Problem statement
Nothing other than the lines from the one containing "The image size is (1280, 720)." through the close of the entries below should be printed, each exactly.

Source material
.....
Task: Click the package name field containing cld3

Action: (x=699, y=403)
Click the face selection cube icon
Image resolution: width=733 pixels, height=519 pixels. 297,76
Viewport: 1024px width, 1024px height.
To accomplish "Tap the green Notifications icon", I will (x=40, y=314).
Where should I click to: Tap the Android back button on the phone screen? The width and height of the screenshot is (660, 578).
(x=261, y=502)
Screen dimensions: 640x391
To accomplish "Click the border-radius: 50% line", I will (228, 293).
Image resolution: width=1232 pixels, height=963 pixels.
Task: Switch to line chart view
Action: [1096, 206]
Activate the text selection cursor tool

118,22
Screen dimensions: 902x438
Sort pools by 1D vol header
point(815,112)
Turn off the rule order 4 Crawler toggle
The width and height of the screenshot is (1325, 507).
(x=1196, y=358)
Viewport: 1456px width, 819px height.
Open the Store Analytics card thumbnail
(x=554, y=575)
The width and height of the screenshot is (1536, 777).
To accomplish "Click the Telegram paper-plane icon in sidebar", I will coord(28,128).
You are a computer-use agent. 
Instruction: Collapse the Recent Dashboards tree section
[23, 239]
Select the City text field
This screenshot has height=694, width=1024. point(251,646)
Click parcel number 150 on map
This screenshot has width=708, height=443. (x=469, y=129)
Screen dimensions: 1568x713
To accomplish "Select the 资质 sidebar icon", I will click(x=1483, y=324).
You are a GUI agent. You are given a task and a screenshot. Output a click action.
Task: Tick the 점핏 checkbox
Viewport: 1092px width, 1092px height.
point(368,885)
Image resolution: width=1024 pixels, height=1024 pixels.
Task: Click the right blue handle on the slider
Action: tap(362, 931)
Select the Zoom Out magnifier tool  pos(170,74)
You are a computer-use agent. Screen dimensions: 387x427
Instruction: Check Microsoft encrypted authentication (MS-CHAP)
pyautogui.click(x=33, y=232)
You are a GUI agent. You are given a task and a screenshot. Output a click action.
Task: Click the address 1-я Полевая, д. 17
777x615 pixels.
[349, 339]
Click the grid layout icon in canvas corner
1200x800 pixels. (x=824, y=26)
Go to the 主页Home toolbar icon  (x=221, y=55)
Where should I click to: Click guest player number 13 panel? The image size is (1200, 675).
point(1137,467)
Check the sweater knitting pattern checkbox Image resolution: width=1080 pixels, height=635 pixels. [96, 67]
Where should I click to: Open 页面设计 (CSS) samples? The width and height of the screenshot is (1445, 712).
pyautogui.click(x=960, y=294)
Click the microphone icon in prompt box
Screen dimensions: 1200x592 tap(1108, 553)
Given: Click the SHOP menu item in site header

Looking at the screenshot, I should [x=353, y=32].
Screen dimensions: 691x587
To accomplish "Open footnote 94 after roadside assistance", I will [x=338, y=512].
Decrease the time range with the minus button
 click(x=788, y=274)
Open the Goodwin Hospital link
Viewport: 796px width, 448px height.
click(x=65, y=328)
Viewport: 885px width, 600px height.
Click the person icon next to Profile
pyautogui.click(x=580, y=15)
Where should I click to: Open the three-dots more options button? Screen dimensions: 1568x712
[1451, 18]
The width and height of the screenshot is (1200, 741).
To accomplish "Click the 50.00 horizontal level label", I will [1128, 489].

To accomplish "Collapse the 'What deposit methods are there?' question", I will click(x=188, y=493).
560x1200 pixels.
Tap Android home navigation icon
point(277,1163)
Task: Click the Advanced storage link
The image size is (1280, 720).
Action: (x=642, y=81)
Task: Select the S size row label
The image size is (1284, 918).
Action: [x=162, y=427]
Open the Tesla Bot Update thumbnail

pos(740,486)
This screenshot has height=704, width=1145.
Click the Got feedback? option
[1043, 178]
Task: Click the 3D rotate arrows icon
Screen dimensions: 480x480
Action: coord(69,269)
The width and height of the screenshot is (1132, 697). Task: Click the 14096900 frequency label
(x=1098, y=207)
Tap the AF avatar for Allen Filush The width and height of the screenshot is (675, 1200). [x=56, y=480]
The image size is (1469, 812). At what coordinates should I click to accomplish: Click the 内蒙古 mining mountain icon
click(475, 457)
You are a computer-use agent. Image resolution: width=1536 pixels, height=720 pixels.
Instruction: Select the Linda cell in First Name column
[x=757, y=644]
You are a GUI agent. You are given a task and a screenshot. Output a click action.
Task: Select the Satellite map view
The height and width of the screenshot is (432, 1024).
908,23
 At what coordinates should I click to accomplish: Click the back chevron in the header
.....
Answer to this problem
The image size is (1280, 720).
Action: (x=642, y=81)
Task: Select the S size row label
The image size is (1284, 918).
Action: [x=162, y=427]
Open the Tesla Bot Update thumbnail

pos(740,486)
This screenshot has height=704, width=1145.
Click the Got feedback? option
[1043, 178]
Task: Click the 3D rotate arrows icon
Screen dimensions: 480x480
Action: coord(69,269)
The width and height of the screenshot is (1132, 697). Task: Click the 14096900 frequency label
(x=1098, y=207)
Tap the AF avatar for Allen Filush The width and height of the screenshot is (675, 1200). [x=56, y=480]
The image size is (1469, 812). At what coordinates should I click to accomplish: Click the 内蒙古 mining mountain icon
click(475, 457)
You are a computer-use agent. Image resolution: width=1536 pixels, height=720 pixels.
Instruction: Select the Linda cell in First Name column
[x=757, y=644]
You are a GUI agent. You are given a task and a screenshot. Output a click action.
Task: Select the Satellite map view
The height and width of the screenshot is (432, 1024).
908,23
 At what coordinates should I click to accomplish: Click the back chevron in the header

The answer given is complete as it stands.